(Items stored from a collection)

________________

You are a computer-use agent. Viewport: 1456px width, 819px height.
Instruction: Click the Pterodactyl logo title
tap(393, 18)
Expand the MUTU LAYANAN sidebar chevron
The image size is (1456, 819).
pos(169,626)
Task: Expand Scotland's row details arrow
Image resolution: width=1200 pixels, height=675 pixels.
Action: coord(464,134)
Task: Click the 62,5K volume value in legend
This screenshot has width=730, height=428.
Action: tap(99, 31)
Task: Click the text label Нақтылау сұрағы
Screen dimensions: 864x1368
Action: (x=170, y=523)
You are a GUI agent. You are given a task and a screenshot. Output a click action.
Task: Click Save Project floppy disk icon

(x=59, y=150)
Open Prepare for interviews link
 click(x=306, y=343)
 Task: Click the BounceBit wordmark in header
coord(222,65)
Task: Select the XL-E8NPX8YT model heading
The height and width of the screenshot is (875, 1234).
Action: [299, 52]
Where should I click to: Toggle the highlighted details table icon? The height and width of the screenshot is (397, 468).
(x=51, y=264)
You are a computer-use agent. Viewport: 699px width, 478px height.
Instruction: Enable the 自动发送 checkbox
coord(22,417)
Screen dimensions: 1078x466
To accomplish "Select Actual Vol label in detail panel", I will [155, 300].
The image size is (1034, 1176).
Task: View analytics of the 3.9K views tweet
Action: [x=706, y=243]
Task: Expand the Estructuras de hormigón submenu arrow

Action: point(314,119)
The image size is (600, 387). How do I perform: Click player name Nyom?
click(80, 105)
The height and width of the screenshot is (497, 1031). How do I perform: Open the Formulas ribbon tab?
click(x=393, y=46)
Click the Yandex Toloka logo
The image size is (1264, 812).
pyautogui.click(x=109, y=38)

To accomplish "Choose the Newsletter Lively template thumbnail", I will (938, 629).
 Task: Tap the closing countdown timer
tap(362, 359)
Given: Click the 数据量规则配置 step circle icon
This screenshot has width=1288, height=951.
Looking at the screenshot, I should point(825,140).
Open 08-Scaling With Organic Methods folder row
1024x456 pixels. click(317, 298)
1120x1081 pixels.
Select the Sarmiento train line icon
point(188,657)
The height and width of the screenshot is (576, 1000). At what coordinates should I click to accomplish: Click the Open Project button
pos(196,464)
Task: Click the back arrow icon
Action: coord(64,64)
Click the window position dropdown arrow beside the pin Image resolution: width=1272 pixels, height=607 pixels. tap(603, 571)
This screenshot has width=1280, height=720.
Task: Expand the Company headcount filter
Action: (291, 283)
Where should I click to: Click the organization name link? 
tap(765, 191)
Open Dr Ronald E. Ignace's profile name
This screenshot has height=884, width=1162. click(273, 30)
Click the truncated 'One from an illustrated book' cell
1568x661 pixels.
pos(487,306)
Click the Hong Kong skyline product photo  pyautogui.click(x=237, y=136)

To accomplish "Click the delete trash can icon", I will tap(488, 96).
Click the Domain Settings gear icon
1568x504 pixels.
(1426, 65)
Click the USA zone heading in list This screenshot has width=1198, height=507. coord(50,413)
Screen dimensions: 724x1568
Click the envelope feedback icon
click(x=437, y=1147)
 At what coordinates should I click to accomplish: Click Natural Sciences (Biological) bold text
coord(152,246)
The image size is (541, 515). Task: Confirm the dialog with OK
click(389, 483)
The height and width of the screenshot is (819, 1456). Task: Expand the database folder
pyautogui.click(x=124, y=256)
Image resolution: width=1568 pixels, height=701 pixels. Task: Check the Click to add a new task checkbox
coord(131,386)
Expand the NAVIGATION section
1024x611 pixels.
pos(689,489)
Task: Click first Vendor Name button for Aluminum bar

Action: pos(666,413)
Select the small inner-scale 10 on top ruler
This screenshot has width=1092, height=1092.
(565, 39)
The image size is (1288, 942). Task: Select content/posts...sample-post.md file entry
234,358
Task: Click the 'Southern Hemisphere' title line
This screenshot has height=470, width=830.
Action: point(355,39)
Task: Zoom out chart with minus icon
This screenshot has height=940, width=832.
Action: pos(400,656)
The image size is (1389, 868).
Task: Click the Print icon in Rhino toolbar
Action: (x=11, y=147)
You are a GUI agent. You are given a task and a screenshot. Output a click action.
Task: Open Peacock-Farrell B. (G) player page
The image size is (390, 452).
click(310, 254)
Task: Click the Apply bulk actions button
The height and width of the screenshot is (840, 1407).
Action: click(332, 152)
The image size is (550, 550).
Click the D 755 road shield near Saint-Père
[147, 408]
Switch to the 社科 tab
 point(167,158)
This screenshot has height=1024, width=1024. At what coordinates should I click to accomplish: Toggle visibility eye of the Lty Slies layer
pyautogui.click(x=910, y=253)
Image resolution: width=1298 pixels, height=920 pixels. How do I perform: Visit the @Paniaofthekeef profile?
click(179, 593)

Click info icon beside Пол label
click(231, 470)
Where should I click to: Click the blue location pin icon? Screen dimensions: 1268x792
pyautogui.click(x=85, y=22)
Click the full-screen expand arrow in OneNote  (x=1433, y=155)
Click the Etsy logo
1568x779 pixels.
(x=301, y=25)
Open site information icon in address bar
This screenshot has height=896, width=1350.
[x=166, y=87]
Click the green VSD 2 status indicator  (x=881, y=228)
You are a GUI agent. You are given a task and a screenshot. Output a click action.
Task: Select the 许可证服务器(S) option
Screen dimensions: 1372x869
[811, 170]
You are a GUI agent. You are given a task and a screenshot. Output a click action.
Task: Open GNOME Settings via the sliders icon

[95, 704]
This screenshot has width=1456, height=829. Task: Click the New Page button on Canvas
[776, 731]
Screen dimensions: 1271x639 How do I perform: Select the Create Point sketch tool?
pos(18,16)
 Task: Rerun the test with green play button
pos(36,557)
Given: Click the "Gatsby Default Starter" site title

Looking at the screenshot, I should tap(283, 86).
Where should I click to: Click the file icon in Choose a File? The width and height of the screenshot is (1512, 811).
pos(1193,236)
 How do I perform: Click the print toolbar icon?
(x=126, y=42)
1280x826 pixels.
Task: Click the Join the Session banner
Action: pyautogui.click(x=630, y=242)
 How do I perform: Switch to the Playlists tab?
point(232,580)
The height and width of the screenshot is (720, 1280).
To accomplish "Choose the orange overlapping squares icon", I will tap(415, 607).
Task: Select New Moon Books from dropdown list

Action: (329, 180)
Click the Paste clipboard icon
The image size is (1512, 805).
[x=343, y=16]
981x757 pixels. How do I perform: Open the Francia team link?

________________

◆ Prompt ◆
Copy out again, with no changes, the records from the line with "Image resolution: width=1298" to the line with "pos(1193,236)", including both of those lines.

◆ Solution to this problem ◆
Image resolution: width=1298 pixels, height=920 pixels. How do I perform: Visit the @Paniaofthekeef profile?
click(179, 593)

Click info icon beside Пол label
click(231, 470)
Where should I click to: Click the blue location pin icon? Screen dimensions: 1268x792
pyautogui.click(x=85, y=22)
Click the full-screen expand arrow in OneNote  (x=1433, y=155)
Click the Etsy logo
1568x779 pixels.
(x=301, y=25)
Open site information icon in address bar
This screenshot has height=896, width=1350.
[x=166, y=87]
Click the green VSD 2 status indicator  (x=881, y=228)
You are a GUI agent. You are given a task and a screenshot. Output a click action.
Task: Select the 许可证服务器(S) option
Screen dimensions: 1372x869
[811, 170]
You are a GUI agent. You are given a task and a screenshot. Output a click action.
Task: Open GNOME Settings via the sliders icon

[95, 704]
This screenshot has width=1456, height=829. Task: Click the New Page button on Canvas
[776, 731]
Screen dimensions: 1271x639 How do I perform: Select the Create Point sketch tool?
pos(18,16)
 Task: Rerun the test with green play button
pos(36,557)
Given: Click the "Gatsby Default Starter" site title

Looking at the screenshot, I should tap(283, 86).
Where should I click to: Click the file icon in Choose a File? The width and height of the screenshot is (1512, 811).
pos(1193,236)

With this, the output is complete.